Direction a ▸
Can you write out the records again, starting at the line containing "Task: Uncheck the checkbox for song 03" and ending with the last line of the records, requests included, and add -59 to every coordinate in the answers? Leave the pictures out.

My updates will appear in the twitter feed on the right.

–Reconciliation bill passes the House.  It will be sent to the Senate as soon as President Obama signs Senate bill into law.

–GOP motion to recommit, using Stupak language, has been defeated.

–Senate health care bill passes the House 219-212.  It can now be signed into law by President Obama. Roll Call vote here.

This post has been modified from earlier versions

Vote on the rule passes the House, 224-206; harbinger of final vote

Update 8:38 p.m.: Nate Silver has the differences between how folks were committed, and how they voted on the rule:

Among those Democrats projected to vote NO on final passage, five voted YES on the procedural vote: Jason Altmire, Marion Berry, Larry Kissell, Collin Peterson, and Harry Teague.

Among the four Democrats that the Times listed as undecided, Jerry Costello voted YES, but Rick Boucher, Dan Lipinski and Lincoln Davis (whom other sources regard as a solid no) voted NO. Bobby Rush, who was technically undecided as of this morning but was not listed by the Times that way, voted YES.

Harry Mitchell, projected to vote yes on final package, voted NO on the rules bill.

That projects to 218-220.

Direction b ▸
Could you extend the live blog on the House health care vote, picking up after its last sentence?

Dataset entries ▸
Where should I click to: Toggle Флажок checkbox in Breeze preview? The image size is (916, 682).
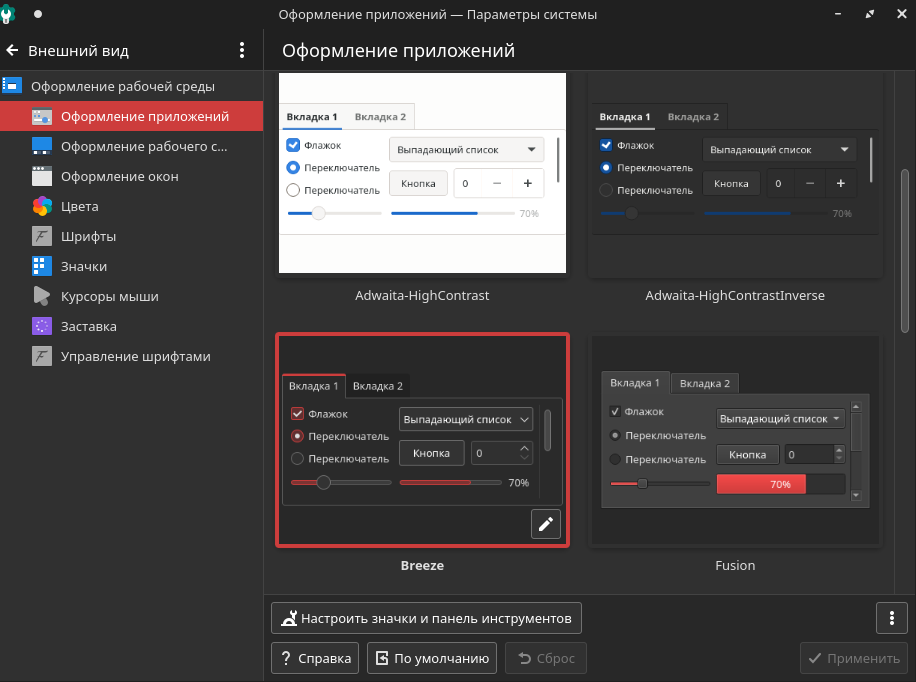pos(298,414)
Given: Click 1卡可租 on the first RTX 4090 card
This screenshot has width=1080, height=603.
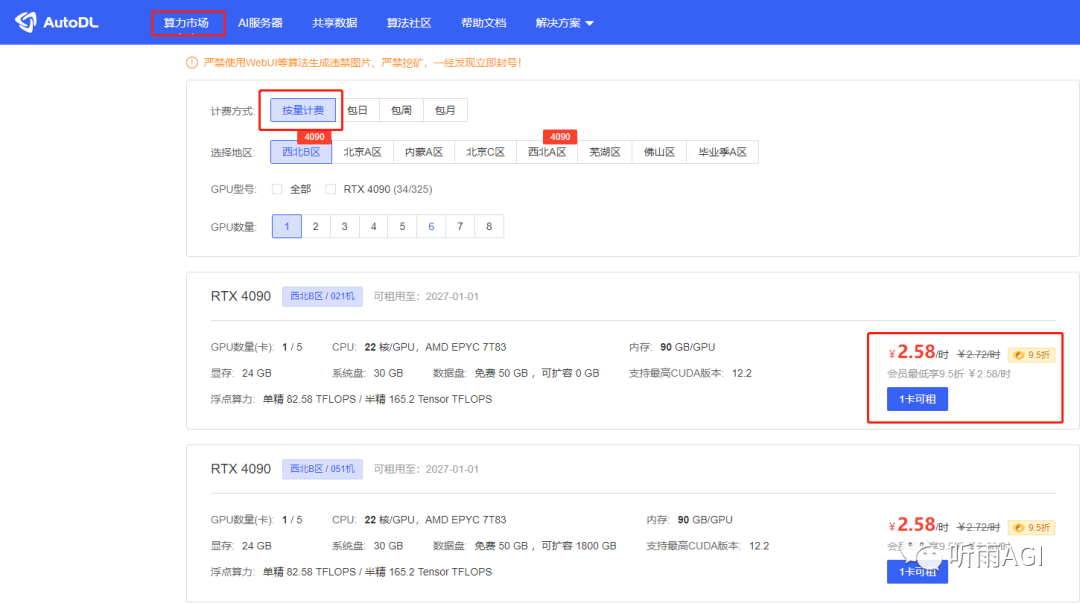Looking at the screenshot, I should 917,398.
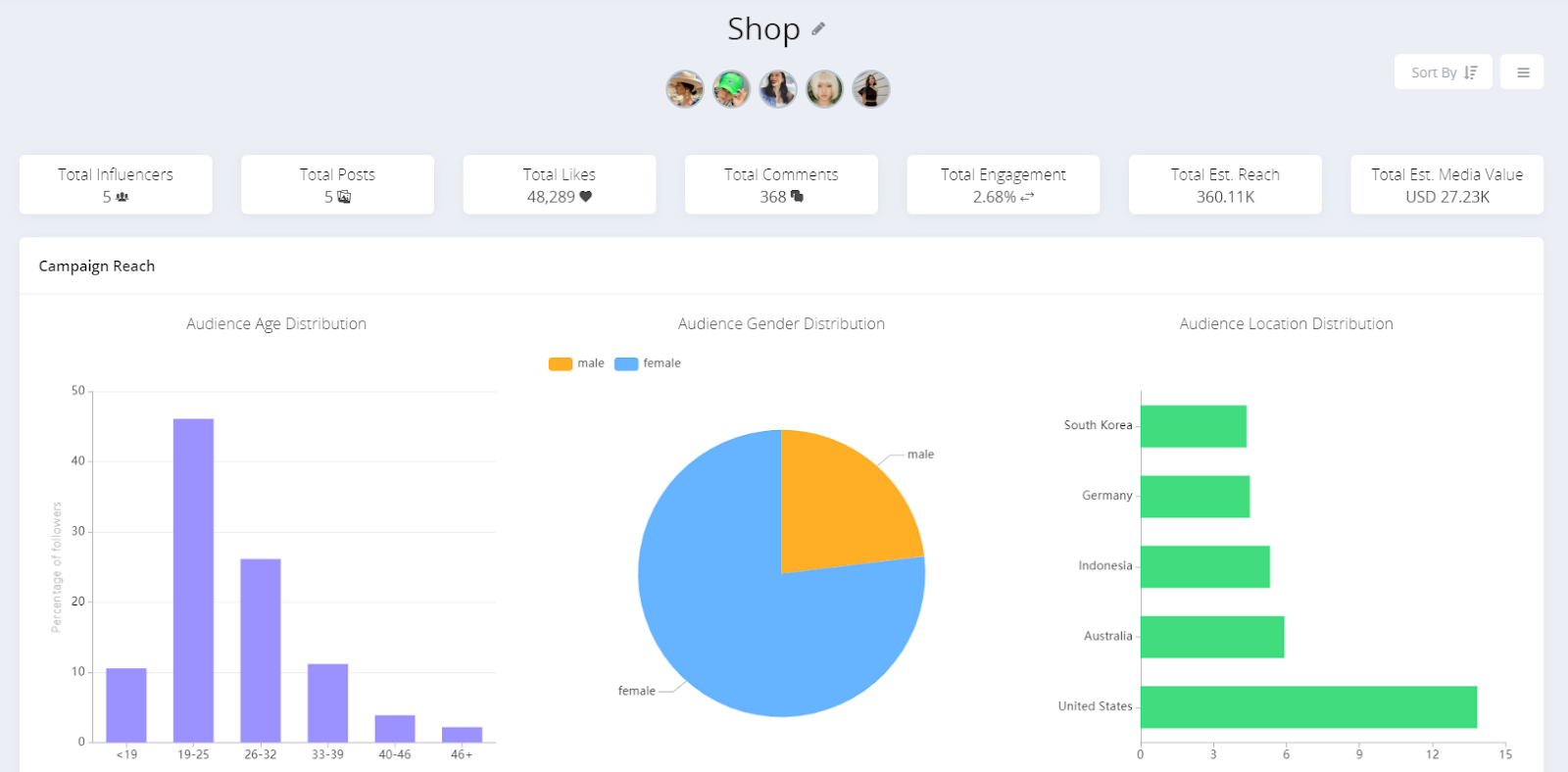
Task: Click the people icon under Total Influencers
Action: tap(122, 197)
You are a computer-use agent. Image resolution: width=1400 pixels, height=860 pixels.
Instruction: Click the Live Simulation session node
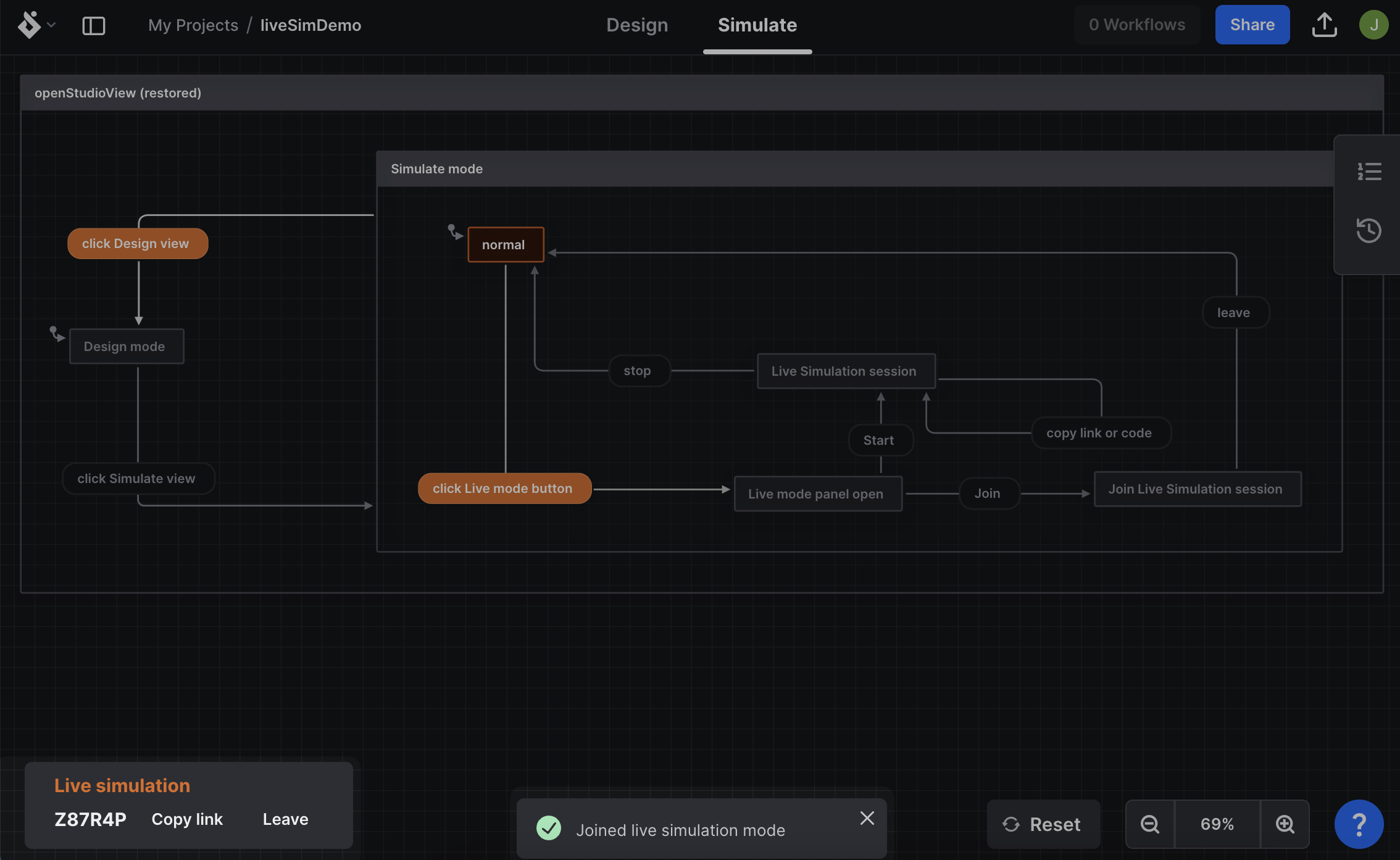[843, 369]
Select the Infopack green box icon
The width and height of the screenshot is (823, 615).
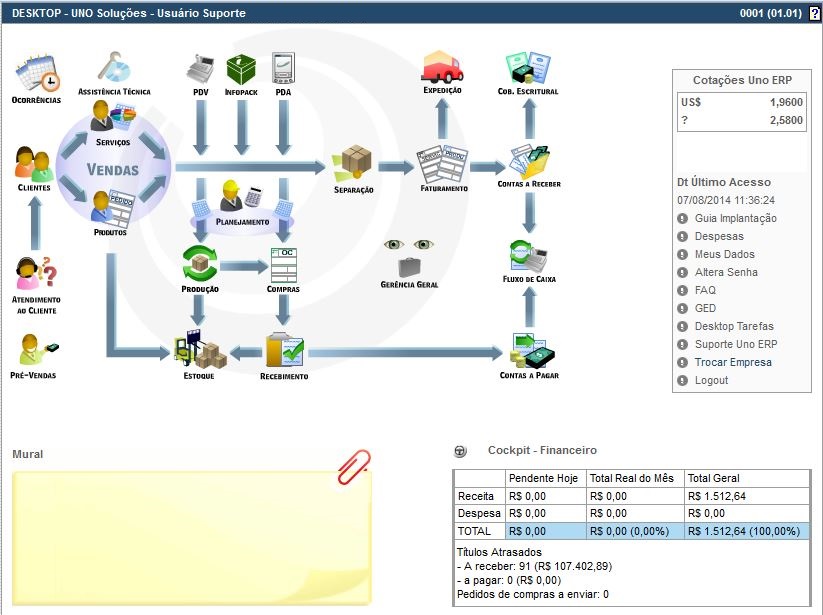(241, 69)
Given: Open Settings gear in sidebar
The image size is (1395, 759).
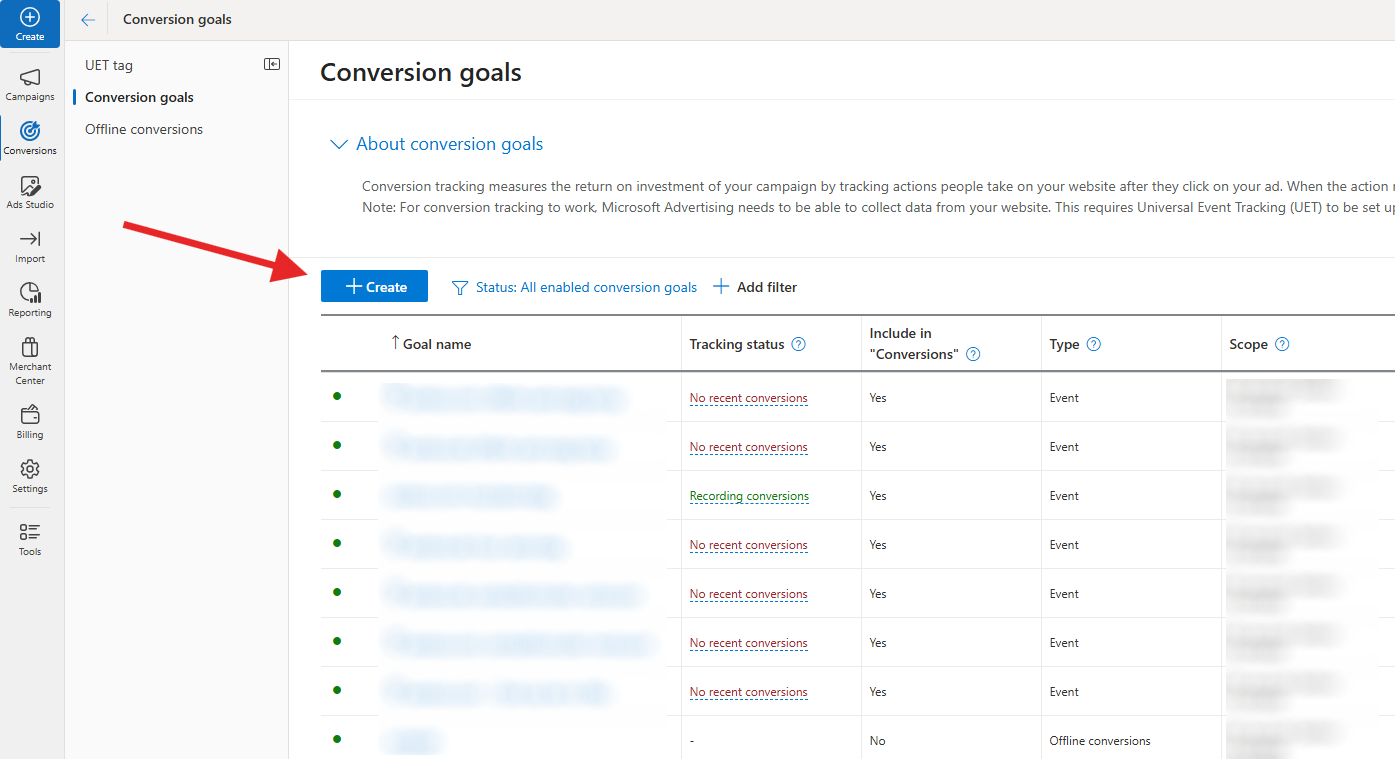Looking at the screenshot, I should 30,477.
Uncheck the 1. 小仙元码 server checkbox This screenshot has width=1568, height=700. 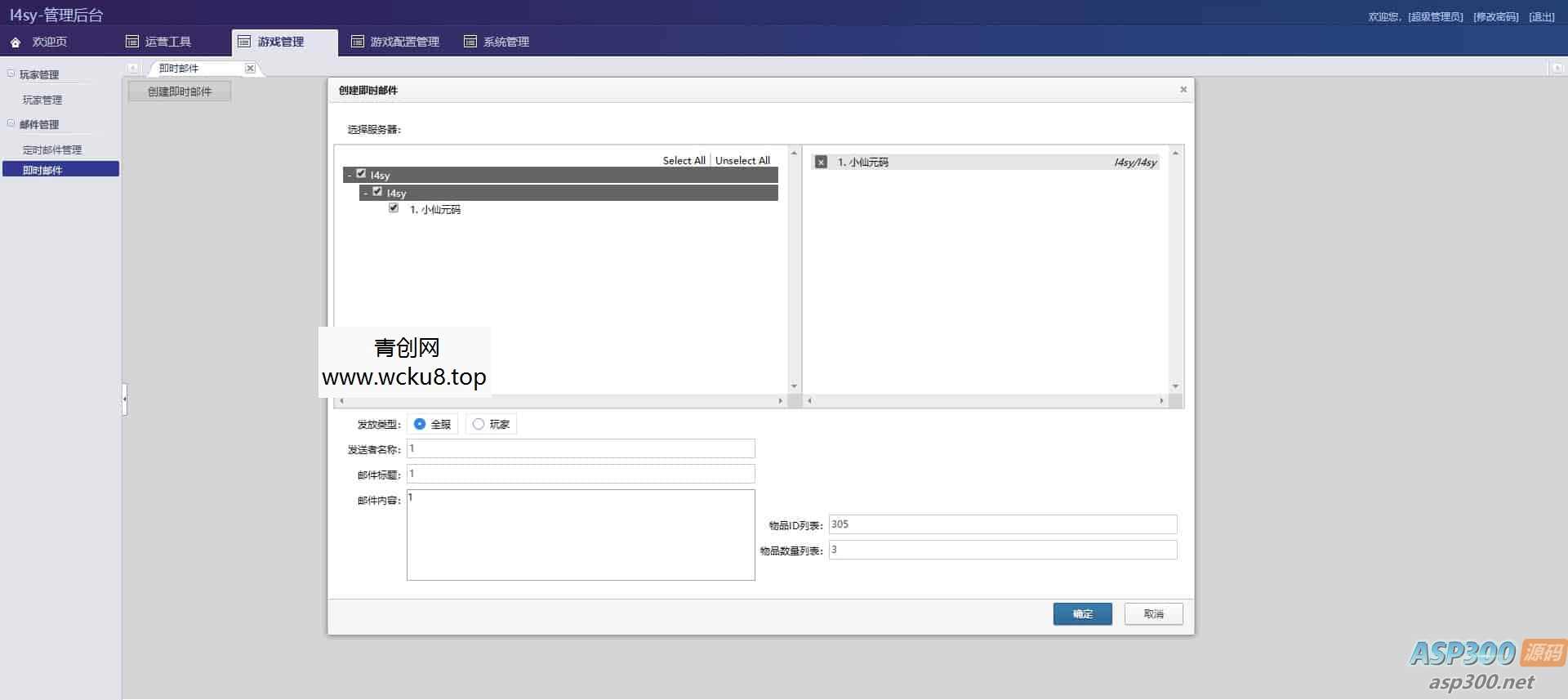(394, 208)
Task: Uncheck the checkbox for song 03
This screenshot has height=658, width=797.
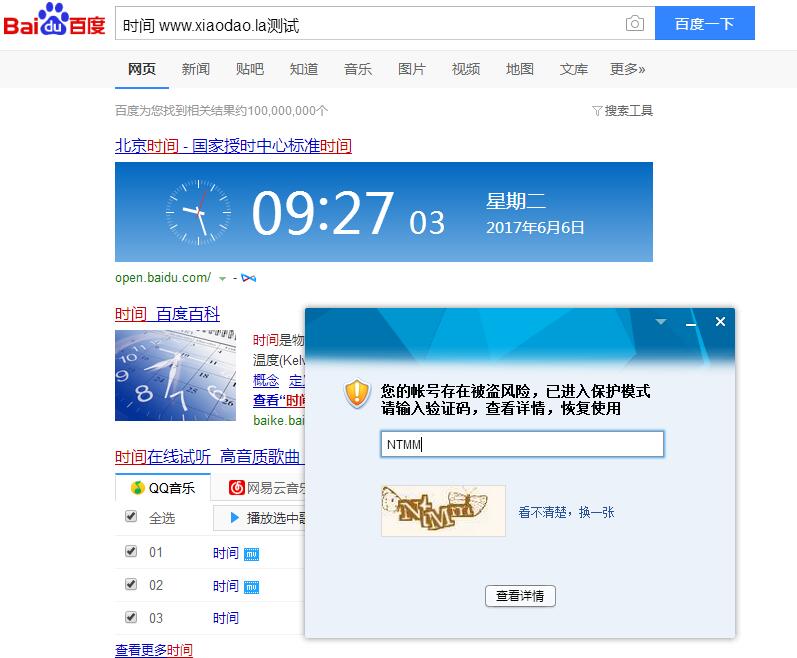Action: 130,617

Task output a ▸
Task: Uncheck the checkbox for song 03
This screenshot has height=658, width=797.
Action: 71,558

Task output b ▸
Update 2: Pelosi says Senate bill vote after 10 pm. Reconciliation after 11 pm.  All times eastern.

Update: At least three Dems who have announced they will oppose the bill–Tanner, Teague, Altmire–voted for the rule.  Final vote on Senate bill will get 221 or fewer supporters.


The House just passed the rules of debate on the reconciliation bill, 224-206, with one member not voting.  The final vote will be very similar.  A couple of Dems might drop off in the belief that it will somehow help them win re-election.

(Update–The roll call has now been posted on line, and can be found here.)

The debate will last for two hours.  Vote on the reconciliation bill will happen no earlier than 8:30 p.m., eastern.

If there are 224 votes in favor of the bill now, then either they didn’t need the Stupak bloc, or the bloc was larger than the 6 reported yesterday.

This is an open thread for the ongoing debate.  Watch it live online at C-SPAN.

More health reform updates

Zach Space a no

After a wave of otherwise good news today for the Democratic leadership, Zach Space becomes a “yes to no.”  Dang.

Stupak bloc down to 6?

Both Roll Call and The Hill are reporting the Stupak bloc is down to only six members.  Their sources are Bart Stupak and Marcy Kaptur.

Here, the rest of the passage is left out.